The New Yorker:

For years, universities have been less inclined to protect speech and quicker to sanction it. After this spring’s protests, it will be difficult to turn back.

By Jeannie Suk Gersen

The academic year, which had scarcely begun on October 7th, culminated this spring in controversy, disruption, and accusations of hate and repression at universities across the country. April brought a wave of pro-Palestinian encampments to the grounds of more than a hundred and thirty seats of higher education, which resulted in thousands of arrests. As Harvard’s commencement approached, a twenty-day encampment, in which students demanded that the university divest from Israel, ended peacefully, without arrests or forcible removal, when the university promised organizers that it would hold meetings with them to discuss its investments, and also “academic matters related to long-standing conflicts in the Middle East.” But disagreement over a key part of the deal rendered any relief short-lived.
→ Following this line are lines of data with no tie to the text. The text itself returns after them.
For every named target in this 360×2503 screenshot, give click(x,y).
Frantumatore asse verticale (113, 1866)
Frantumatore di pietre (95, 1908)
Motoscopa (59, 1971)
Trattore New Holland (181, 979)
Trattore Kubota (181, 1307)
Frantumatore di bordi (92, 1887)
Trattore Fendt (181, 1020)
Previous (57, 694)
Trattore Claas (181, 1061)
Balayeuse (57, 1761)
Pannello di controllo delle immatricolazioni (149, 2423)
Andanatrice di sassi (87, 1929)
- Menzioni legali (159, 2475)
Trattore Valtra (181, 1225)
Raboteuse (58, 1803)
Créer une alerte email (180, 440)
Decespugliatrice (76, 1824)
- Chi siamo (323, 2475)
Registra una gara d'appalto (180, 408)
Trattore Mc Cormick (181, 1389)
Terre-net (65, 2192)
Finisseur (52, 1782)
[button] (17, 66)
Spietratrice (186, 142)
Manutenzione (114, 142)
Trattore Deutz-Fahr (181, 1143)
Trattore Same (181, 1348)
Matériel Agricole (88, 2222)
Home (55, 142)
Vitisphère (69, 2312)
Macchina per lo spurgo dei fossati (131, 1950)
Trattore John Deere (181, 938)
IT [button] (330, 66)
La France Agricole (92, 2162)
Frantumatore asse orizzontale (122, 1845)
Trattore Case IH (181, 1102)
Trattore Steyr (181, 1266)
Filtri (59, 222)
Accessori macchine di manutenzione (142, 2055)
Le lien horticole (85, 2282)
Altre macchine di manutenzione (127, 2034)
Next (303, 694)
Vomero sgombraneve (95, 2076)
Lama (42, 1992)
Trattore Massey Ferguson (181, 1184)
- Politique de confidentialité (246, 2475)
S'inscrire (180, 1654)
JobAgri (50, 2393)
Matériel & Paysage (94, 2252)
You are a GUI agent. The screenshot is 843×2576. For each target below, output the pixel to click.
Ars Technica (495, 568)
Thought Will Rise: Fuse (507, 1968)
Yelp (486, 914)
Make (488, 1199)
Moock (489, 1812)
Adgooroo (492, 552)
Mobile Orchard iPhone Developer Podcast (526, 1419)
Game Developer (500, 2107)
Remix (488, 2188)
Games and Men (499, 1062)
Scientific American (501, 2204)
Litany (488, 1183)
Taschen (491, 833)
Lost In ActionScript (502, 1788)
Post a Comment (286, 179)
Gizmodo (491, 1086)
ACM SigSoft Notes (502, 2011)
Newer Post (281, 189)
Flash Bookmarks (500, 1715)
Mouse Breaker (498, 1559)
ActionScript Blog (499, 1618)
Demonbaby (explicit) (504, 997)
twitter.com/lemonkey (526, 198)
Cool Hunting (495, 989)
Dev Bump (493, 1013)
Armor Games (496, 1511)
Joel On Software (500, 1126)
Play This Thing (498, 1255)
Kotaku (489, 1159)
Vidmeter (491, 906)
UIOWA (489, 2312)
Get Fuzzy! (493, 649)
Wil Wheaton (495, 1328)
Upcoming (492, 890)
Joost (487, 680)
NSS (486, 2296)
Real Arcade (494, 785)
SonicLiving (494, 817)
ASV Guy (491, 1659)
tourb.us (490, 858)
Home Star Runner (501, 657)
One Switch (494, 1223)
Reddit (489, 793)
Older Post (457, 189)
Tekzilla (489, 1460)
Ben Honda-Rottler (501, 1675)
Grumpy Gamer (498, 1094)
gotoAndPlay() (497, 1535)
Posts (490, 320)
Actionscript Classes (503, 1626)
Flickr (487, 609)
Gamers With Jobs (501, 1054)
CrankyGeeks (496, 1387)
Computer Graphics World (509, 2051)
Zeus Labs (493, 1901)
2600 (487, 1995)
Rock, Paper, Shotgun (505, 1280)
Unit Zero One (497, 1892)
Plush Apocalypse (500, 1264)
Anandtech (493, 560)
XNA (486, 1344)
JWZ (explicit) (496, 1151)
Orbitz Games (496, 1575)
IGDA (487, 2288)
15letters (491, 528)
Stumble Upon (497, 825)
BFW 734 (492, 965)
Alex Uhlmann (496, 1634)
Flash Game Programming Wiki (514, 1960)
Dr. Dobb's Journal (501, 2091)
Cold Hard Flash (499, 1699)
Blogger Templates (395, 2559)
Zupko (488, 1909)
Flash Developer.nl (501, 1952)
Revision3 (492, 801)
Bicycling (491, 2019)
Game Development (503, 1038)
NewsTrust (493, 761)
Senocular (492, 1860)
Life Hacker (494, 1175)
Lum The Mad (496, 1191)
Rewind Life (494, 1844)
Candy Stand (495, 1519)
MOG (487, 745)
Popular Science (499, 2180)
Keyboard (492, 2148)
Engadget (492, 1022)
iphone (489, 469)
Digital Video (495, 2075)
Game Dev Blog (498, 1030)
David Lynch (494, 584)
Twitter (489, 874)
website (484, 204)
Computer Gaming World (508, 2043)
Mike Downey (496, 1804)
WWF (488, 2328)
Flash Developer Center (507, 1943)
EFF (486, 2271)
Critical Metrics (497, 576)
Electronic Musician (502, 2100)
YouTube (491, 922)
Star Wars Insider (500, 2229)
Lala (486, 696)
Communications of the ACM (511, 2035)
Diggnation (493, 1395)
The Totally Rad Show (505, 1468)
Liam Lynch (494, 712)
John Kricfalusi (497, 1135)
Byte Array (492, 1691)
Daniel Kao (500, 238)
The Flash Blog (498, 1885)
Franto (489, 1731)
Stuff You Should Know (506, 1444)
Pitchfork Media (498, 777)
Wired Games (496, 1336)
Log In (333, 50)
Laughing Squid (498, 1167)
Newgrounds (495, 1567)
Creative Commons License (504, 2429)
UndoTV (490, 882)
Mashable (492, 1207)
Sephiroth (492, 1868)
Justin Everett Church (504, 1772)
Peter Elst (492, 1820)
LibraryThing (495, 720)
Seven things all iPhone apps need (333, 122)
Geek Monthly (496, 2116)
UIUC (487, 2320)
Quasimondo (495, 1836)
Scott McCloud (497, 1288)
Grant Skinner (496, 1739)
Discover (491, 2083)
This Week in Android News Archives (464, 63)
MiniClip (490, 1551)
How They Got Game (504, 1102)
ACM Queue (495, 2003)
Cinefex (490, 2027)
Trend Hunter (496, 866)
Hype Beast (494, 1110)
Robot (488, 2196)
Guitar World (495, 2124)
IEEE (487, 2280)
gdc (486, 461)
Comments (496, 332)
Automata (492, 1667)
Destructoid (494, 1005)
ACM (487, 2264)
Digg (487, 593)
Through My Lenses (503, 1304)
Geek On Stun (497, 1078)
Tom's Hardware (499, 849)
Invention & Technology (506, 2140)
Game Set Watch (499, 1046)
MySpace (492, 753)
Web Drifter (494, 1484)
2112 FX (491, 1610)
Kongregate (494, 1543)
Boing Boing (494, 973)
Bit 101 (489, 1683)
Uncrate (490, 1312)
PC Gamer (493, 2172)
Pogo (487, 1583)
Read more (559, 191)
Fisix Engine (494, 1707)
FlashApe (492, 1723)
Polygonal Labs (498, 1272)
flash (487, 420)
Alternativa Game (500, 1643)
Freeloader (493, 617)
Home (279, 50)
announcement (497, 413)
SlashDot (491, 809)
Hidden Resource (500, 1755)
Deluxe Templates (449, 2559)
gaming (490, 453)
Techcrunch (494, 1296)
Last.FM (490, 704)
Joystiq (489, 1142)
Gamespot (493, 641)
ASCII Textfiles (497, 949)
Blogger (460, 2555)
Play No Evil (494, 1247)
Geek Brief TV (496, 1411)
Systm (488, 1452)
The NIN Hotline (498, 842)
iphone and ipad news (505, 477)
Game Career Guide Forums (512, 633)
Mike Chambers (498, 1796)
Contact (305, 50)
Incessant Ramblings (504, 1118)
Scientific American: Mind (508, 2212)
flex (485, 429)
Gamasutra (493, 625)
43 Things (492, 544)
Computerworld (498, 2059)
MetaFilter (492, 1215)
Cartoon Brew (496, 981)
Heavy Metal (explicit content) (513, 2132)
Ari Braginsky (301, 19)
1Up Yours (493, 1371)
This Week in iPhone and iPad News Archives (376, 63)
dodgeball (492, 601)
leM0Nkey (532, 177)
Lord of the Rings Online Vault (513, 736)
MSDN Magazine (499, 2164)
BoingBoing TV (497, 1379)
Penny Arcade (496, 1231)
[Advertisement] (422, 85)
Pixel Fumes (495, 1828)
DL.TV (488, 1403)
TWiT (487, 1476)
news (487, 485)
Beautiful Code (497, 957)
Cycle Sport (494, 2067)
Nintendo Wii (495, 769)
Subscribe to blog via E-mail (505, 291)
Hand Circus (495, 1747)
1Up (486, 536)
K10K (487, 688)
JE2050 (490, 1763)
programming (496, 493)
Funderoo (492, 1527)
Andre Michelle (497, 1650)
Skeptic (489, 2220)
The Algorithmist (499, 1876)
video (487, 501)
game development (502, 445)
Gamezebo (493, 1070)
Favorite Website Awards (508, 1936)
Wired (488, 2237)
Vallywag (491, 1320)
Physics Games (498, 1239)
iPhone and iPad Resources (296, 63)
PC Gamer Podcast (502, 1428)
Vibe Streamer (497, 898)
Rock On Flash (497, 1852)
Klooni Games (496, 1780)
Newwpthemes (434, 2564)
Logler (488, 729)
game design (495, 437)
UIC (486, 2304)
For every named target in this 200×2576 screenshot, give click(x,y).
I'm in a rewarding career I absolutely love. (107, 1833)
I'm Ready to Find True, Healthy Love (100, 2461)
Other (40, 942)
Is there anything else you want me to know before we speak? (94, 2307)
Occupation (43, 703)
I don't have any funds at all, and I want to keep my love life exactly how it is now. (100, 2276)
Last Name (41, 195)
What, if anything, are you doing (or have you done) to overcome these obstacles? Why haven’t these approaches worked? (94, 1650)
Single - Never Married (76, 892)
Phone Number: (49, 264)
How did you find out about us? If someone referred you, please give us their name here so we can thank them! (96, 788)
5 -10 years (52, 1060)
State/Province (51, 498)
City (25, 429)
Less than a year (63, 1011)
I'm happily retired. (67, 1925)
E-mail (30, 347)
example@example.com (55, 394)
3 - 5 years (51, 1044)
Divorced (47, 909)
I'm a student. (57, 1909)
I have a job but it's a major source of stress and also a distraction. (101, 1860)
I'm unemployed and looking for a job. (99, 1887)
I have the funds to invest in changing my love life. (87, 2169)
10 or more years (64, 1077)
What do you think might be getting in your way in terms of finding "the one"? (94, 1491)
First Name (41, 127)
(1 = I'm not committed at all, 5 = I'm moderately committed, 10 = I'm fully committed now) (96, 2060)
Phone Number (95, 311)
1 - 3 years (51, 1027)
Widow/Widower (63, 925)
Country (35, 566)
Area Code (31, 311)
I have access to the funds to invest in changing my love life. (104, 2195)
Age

The new dispute concerned whether student protesters would be disciplined. The participants had been warned repeatedly that erecting tents in Harvard Yard was against university policy, which forbids “interference with members of the University in performance of their normal duties and activities,” and the school had issued disciplinary charges to dozens of students. When the encampment was dismantled, Harvard’s interim president, Alan Garber, promised to recommend that those disciplinary cases be addressed “expeditiously,” including for “students eligible thereafter to graduate so that they may do so.” Protesters optimistically took that to mean that seniors with pending cases would be able to graduate days later. Instead, Harvard College’s disciplinary body quickly meted out probations and suspensions; more than a dozen seniors will not be able to graduate until a future semester.